Information:
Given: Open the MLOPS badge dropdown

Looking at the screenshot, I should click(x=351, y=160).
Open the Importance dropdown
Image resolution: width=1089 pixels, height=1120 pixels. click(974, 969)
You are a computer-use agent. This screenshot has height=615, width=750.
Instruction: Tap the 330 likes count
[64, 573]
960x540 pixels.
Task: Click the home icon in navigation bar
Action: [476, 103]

==

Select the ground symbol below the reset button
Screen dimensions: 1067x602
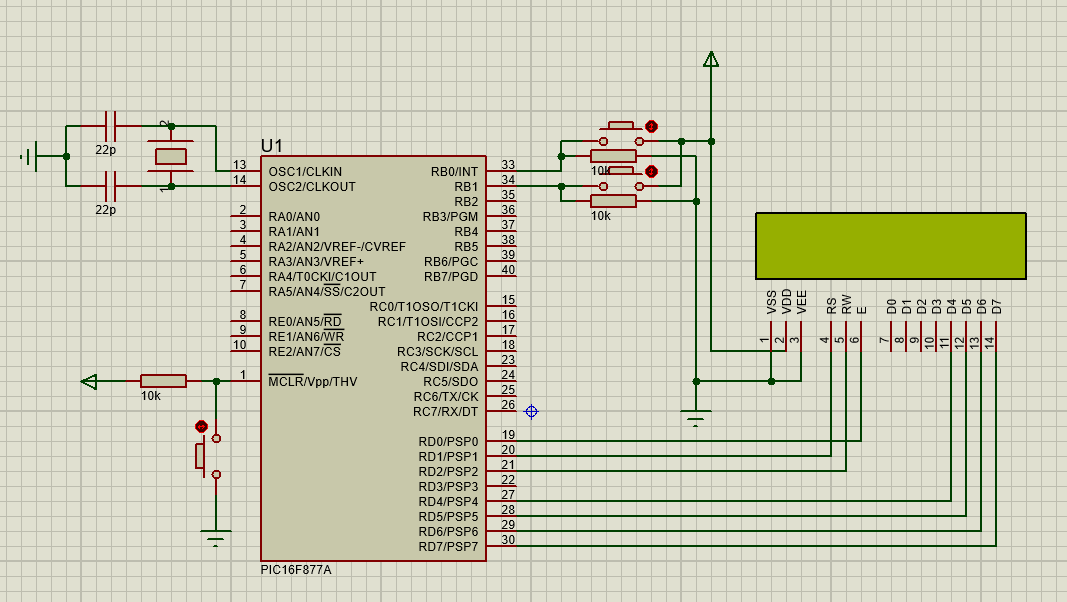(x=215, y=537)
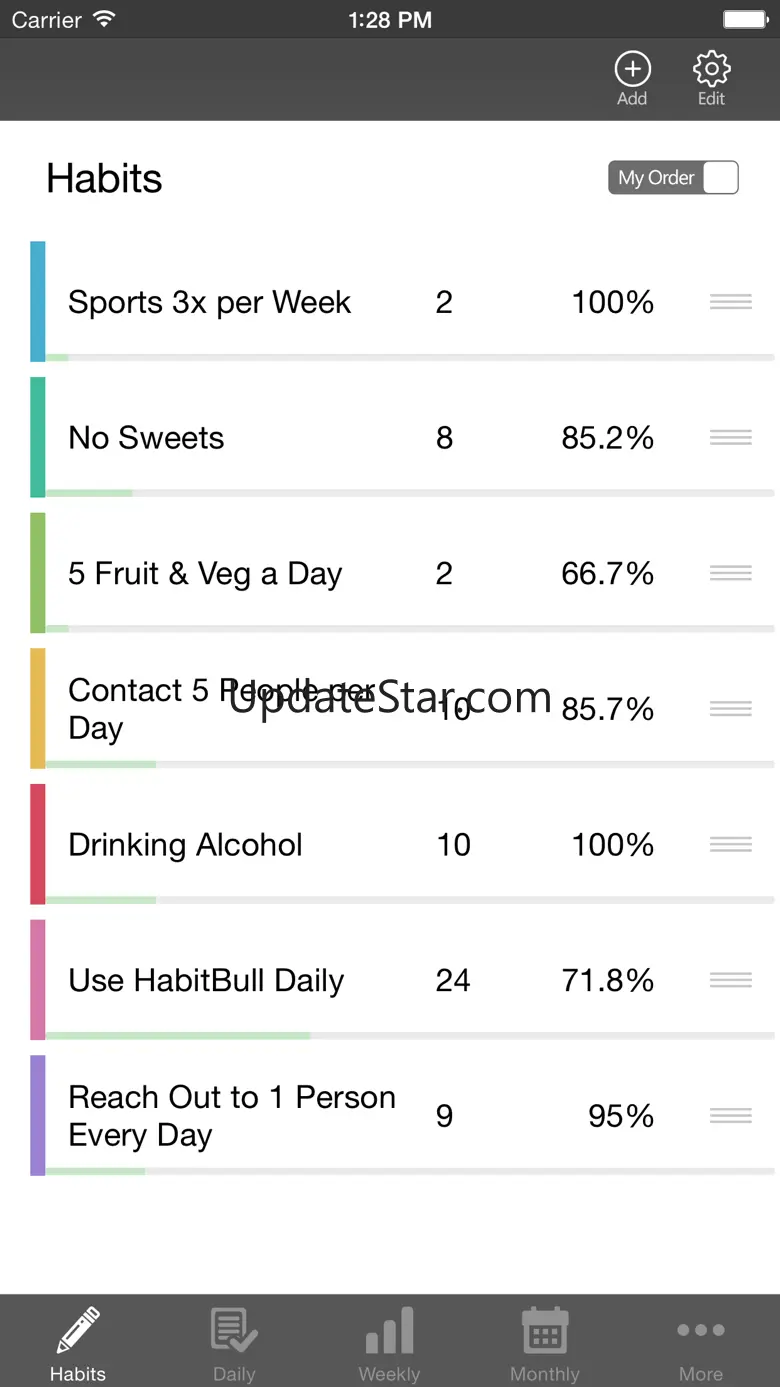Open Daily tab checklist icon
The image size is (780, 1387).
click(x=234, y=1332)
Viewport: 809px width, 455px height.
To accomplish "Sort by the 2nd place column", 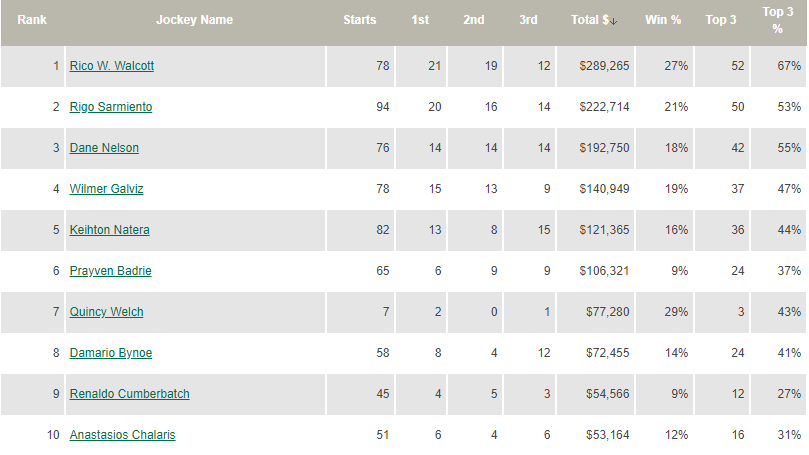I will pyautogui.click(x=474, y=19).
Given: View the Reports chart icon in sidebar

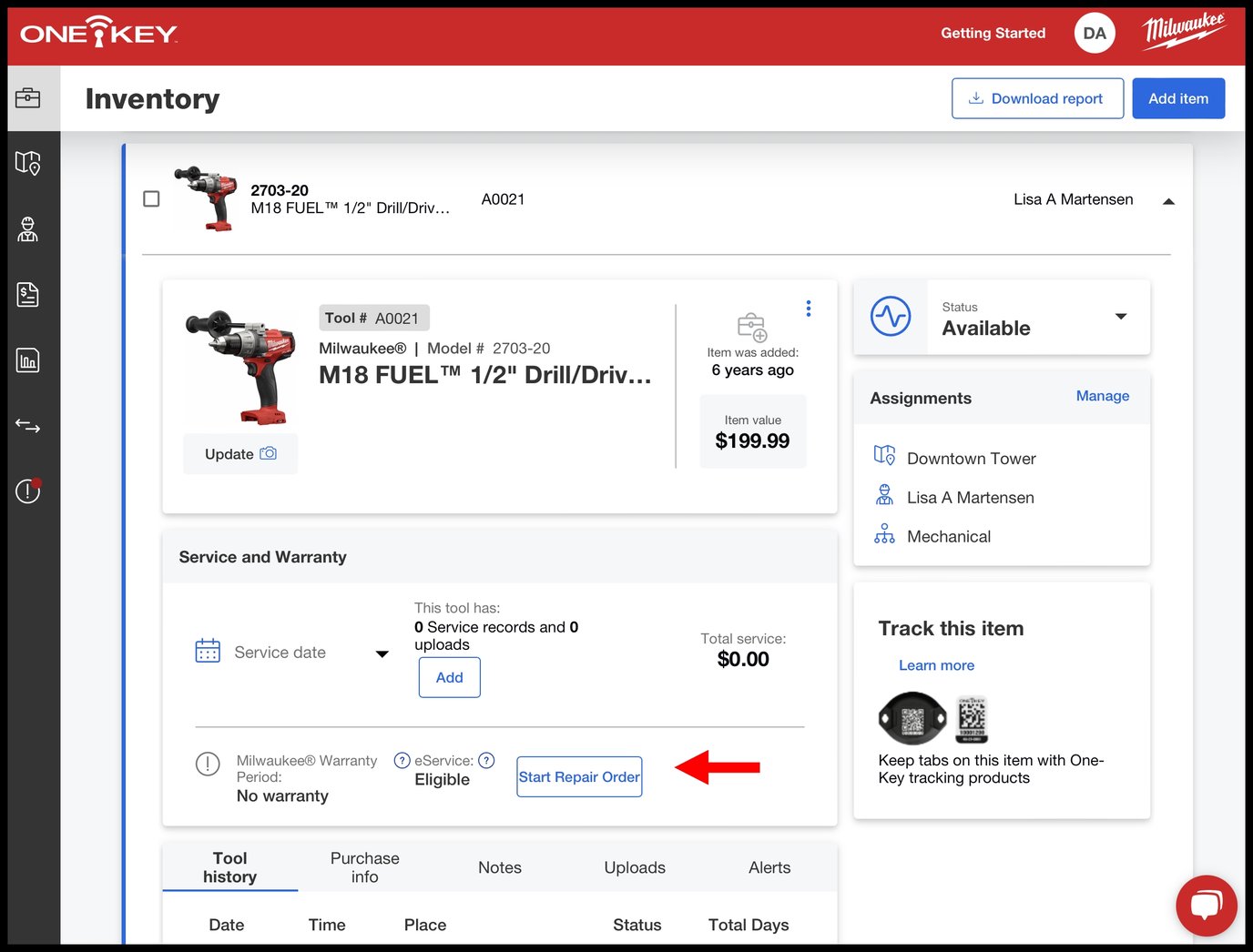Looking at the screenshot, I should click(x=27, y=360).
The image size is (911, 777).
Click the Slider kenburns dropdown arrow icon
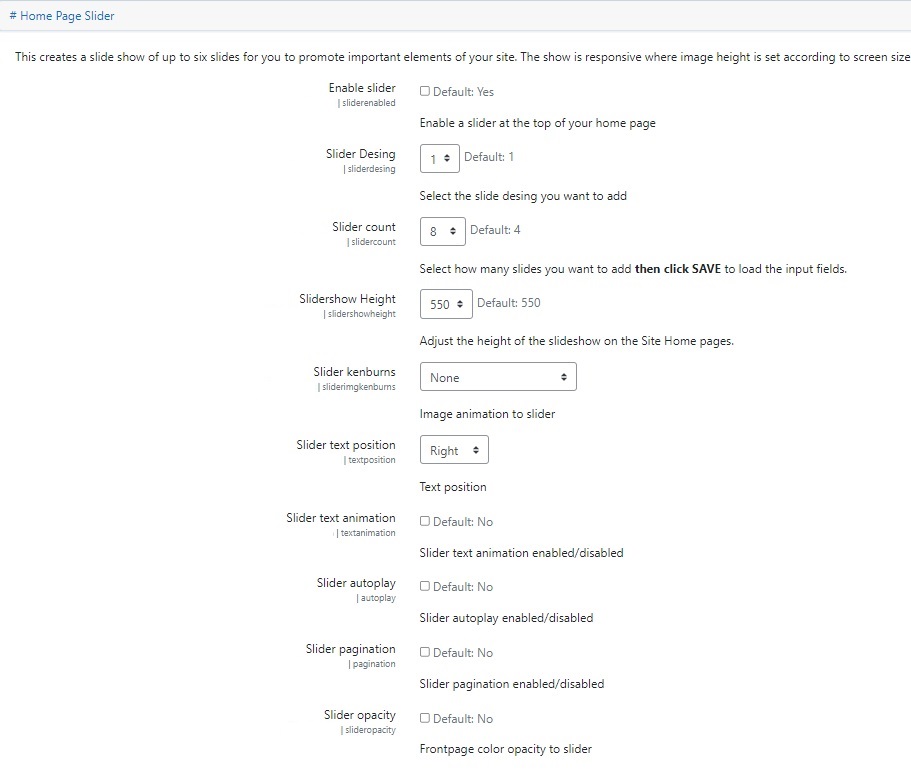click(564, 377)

Work required: Send back an exact copy of only the lines from the line with "Given: Open the MLOPS badge dropdown" up to and including the line with "You are a computer-use" in the data above.

Task answer:
Given: Open the MLOPS badge dropdown

Looking at the screenshot, I should click(x=351, y=160).
Open the Importance dropdown
Image resolution: width=1089 pixels, height=1120 pixels. click(974, 969)
You are a computer-use agent. This screenshot has height=615, width=750.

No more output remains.